Child Health & Well-Being
The first five years of a child’s life shapes his or her future forever. What a child eats and drinks, where they live, how they play, and so many more factors are critical to his or her health and development.
The predominant western approach to health care is that our bodies, teeth, eyes, and minds are all cared for in entirely different systems and settings. This model impacts the way child health is approached and often keeps health partners disconnected from the diverse types of care that can be beneficial for young children.
At Denver’s Early Childhood Council, we believe that working collaboratively with schools, early learning programs, health care, and mental health care organizations on issues ranging from developmental screening and referral to obesity prevention and safe sleep.
Social-Emotional Early Development
In the mid 2000’s, research indicated preschool children were being expelled from early childhood education (ECE) programs for behavior issues at a rate three times higher than school age children. Early learning professionals were reporting that challenging behaviors were their most significant barrier to teaching.

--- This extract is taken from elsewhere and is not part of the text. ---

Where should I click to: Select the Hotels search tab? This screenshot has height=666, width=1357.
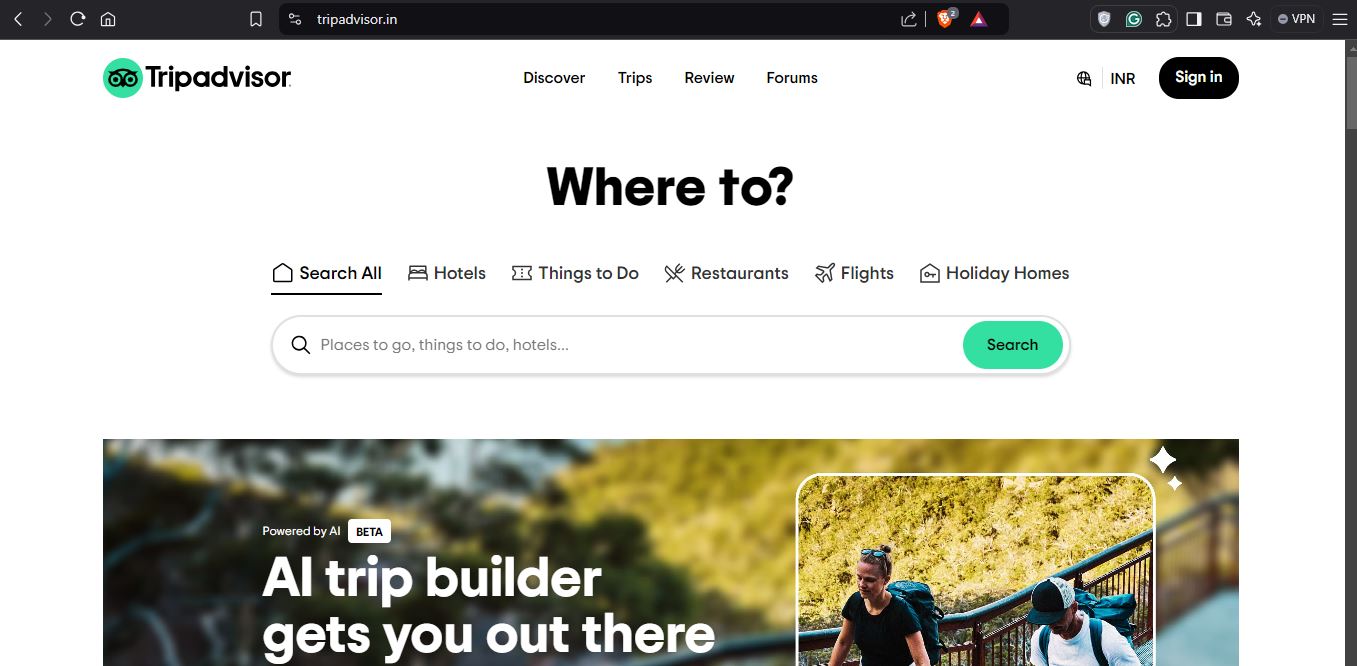point(447,273)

In 2008, Denver’s Early Childhood Council recognized that access to mental health services for young children was limited and that very few social-emotional development resources and trainings existed for the early care and education field. The Council formed a mental health action alliance to develop a strategic plan based on community input, research, and best practices that would inform our direction in this domain.
The goal areas included:
1) Increasing the knowledge about early childhood social-emotional development through education and training
2) Improving access and availability of early childhood social-emotional and mental health services
3) Developing the quality of center and home-based care around these issues
4) Expanding the infrastructure to support an early childhood mental health system
Since then, we have been working steadily with partners on tackling the systemic issues that keep children from accessing the levels of care they need and fostering understanding among early learning professionals, so they are able to spot and manage issues and refer when necessary.